ЧТО МОГЛА БЫ СКАЗАТЬ, ЕСЛИ Б ЗАХОТЕЛА, ЕГО МАМА
Это был прекрасный вагон. Жесткий, бесплацкартный, наискось по короткой диагонали перехлестнутый солнцем: светлыми, напряженными от массы пляшущих пылинок полосами. Они упирались в темно-коричневые блестящие полки, и казалось, что полки дымятся, плавятся, испаряются. Они правда испарялись, наполняя вагон крепким запахом краски, олифы и чуть-чуть — керосина. Наверное, от этого запаха, свойственного пустым, только что отремонтированным помещениям, в Ольге возникло ощущение просторности вагона. Да так и не пропало. Стоило ей потом припомнить эту поездку, и он появлялся: просторный, пустой, полный солнца жесткий вагон. Хотя какой же пустой, когда народище ломился в двери с билетами и без билетов, лишь бы пристроиться.
Только благодаря Витьке — он как-то так рассчитал, что они в числе первых вскочили в вагон, — Ольга обнаружила целое незанятое боковое купе. Ну не купе, конечно, а боковые — верхнее и нижнее место. Даже лучше, что боковые, тут сидишь за столиком и никто рядом не жмется.
Витька сразу же взгромоздил ее рюкзак с яблоками на спальную полку, а Ольге наказал:
— Ты сиди внизу, а говори, что твоя верхняя. Спать — лучше там. А то будут по твоему носу подолами мести… Шлёнды всякие…
Витька перевел дух, с удовлетворением окинул взглядом «купе».
— Ну, я спокоен, — сообщил он, подмигнув Жанке и Катерине, — Ольге комфорт обеспечен!

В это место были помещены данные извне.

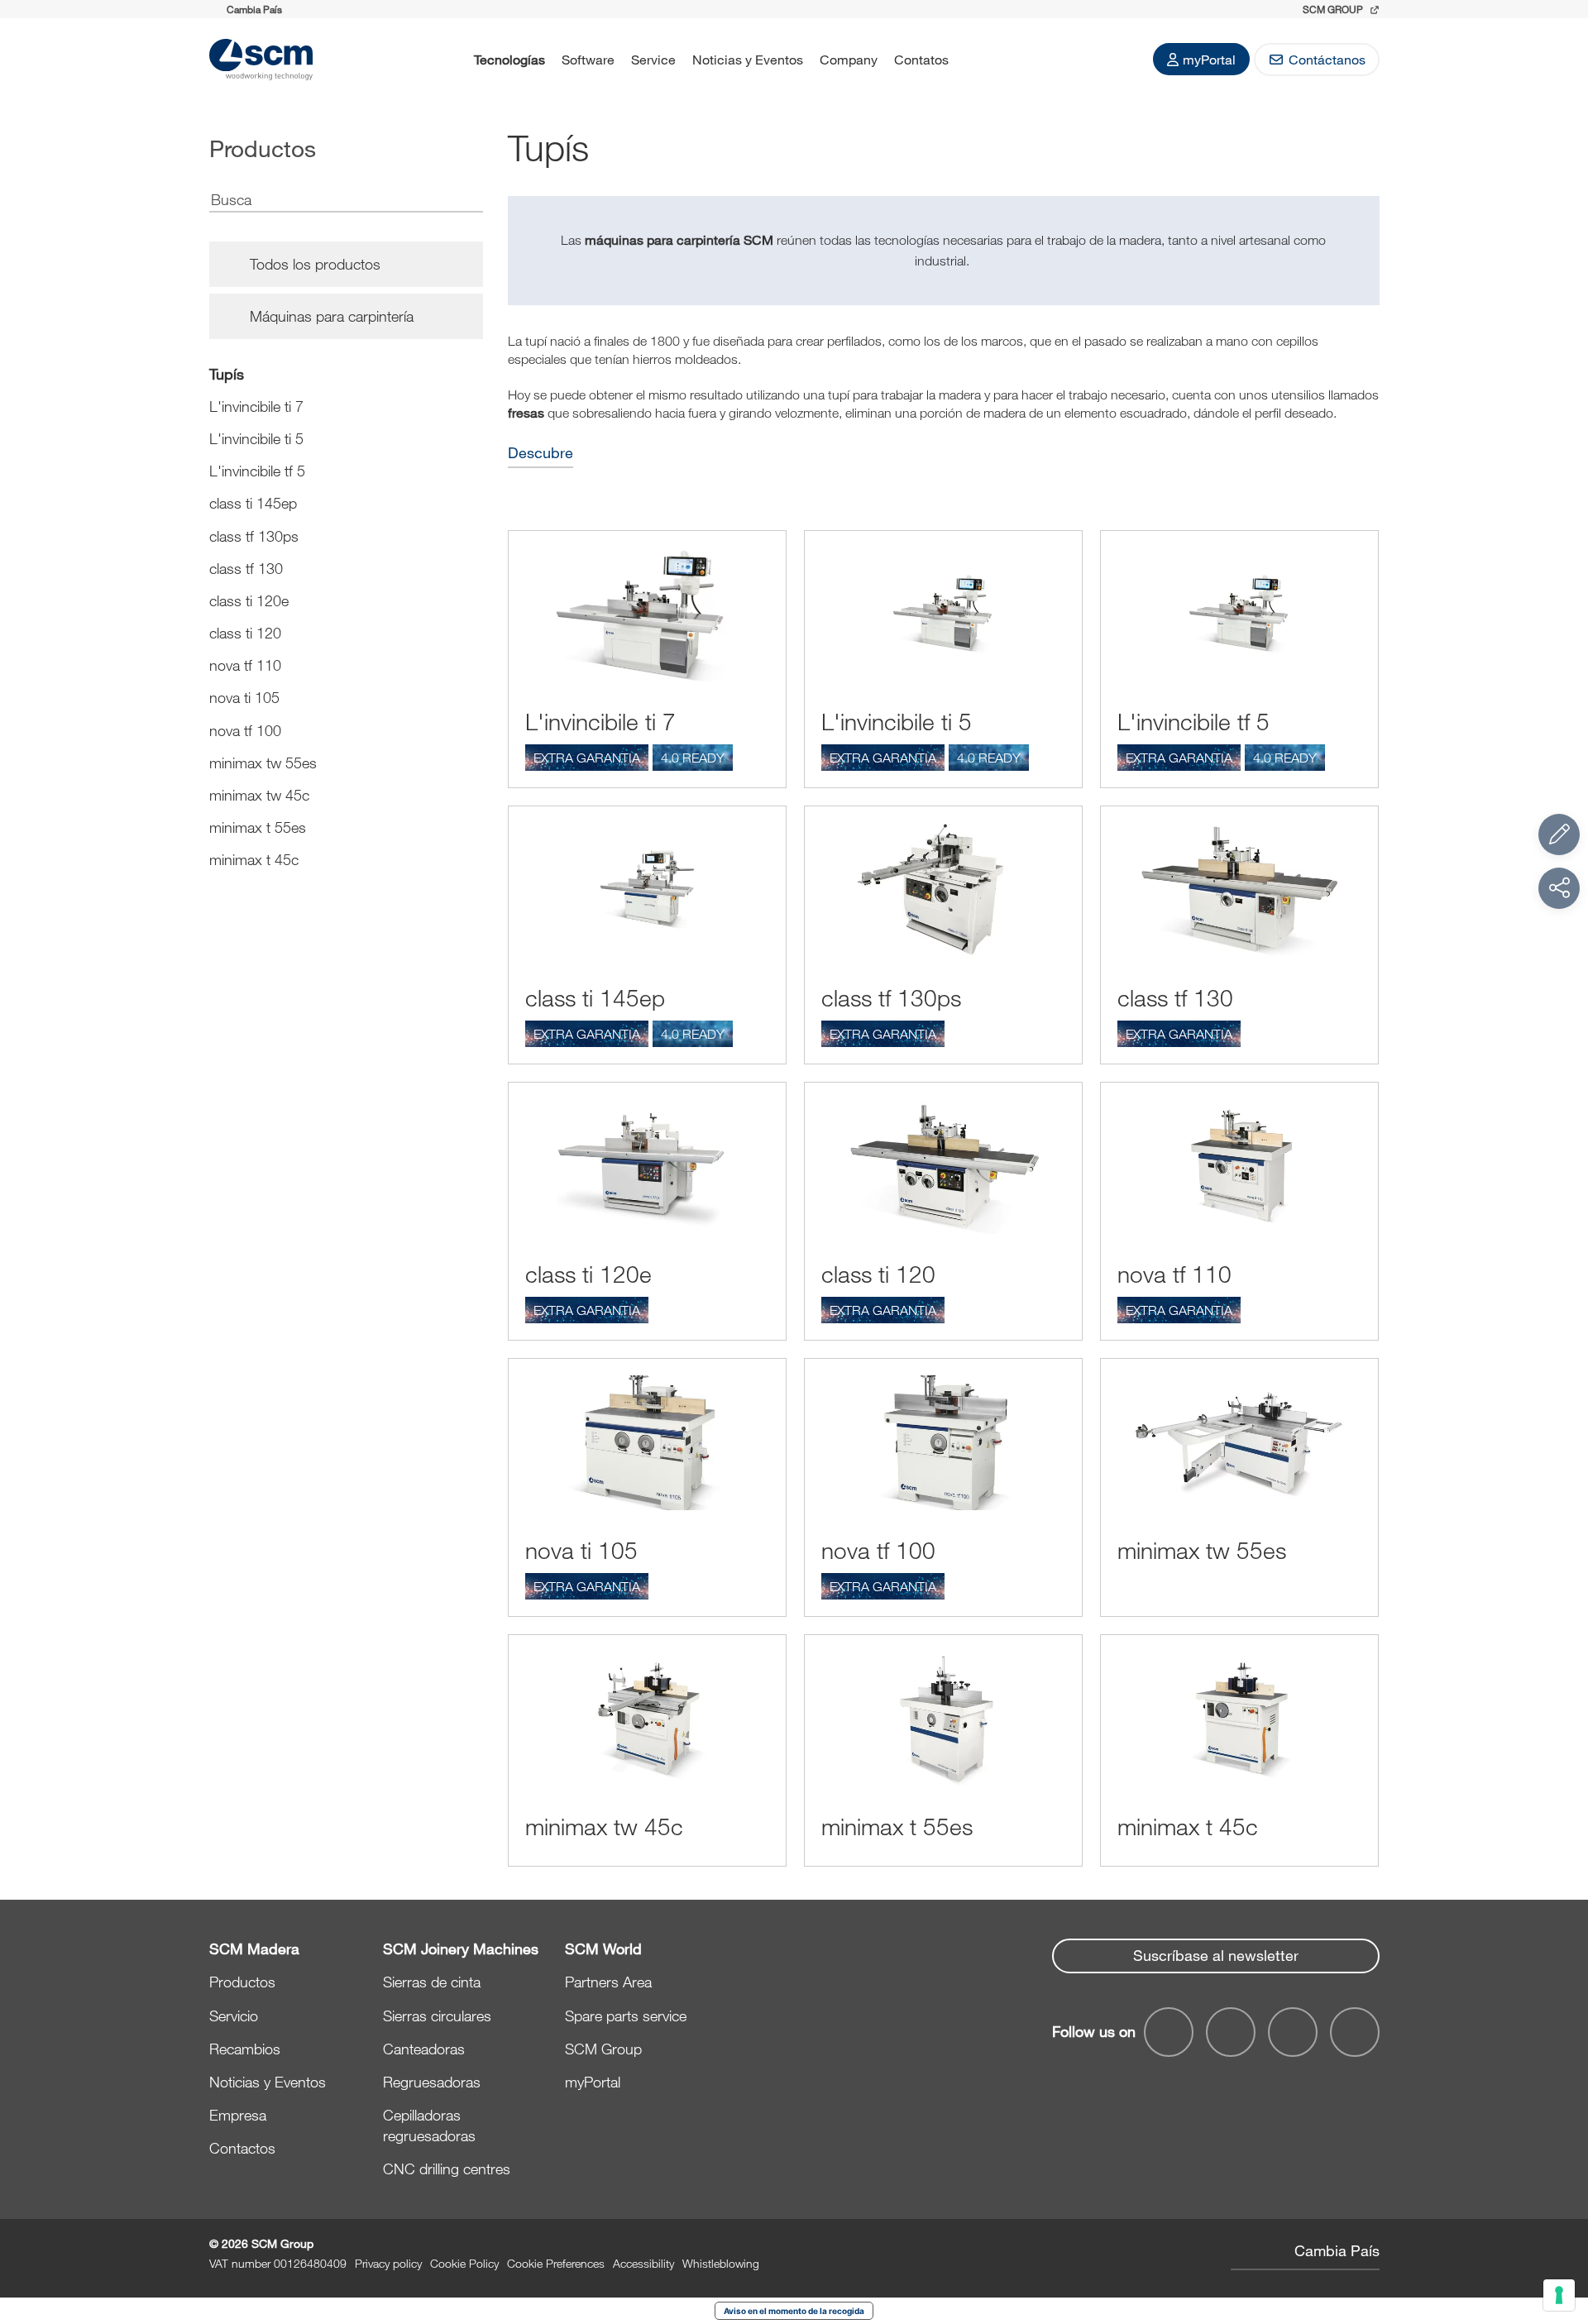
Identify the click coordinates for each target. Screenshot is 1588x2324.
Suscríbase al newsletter (1216, 1955)
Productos (242, 1982)
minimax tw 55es (263, 762)
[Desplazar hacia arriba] (1559, 2220)
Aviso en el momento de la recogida (794, 2311)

Они все возвращались из турпохода, с Кавказа, но девчата решили побыть в Москве еще дня три, а Ольга спешила домой. Девчатам что? Они сами казанские, весь год дома живут. А Ольга жила в районе, в деревне, в Казани только училась. Она и вообще-то скучала по родным, а тут еще месяц каникул провела на юге. Ольга страшно завидовала девчатам: все время дома! И зимой как летом. Но с другой стороны — как замечательно приезжать на каникулы, когда наскучаешься в городе и надоест он до отвращения! Тогда окунаешься в дорогу, словно в чистые прохладные волны, смывающие серость, пыль, пот ежедневной привычности, и дома выплываешь из этих вод свежей и чуткой ко всему в мире, с промытыми глазами и мыслями.
Ольга шлепнулась на скамейку, прямо на дымящееся пылью солнечное пятно, и зажмурилась, привыкая сидеть на раскаленной сковороде. Девчонки и Витька радостно захохотали и сами сели, приговаривая:
— Ну, не замерзнешь, О-ля-ля! Не-ет! Ни за что не замерзнешь!
Ольга смотрела на их лица, блестящие от пота, ровно смуглые от высокогорного загара, и прислушивалась к себе с радостью: «Нет, не жалко! Ни капли не жалко и не страшно сейчас, через пять минут, остаться одной». Правда, с девчонками она встретится осенью, а с Витькой, наверное, больше никогда. Они даже адресами не обменялись. Товарищи по походу — и все. Он москвич.
Получилось как-то так, что в Москве казанские студентки остановились не у девчат-москвичек, их было немало в группе, а именно у Витьки, хотя отношения с ним в походе сводились к одним поддразниваниям и спору — для чего учиться. Витька считал, что учиться стоит только ради хорошего заработка, а раз он — два года тому назад ремесленник — сейчас выколачивает по 2000 рэ — зачем ему учиться? Инженеры у них на заводе больше тысячи двухсот не имеют.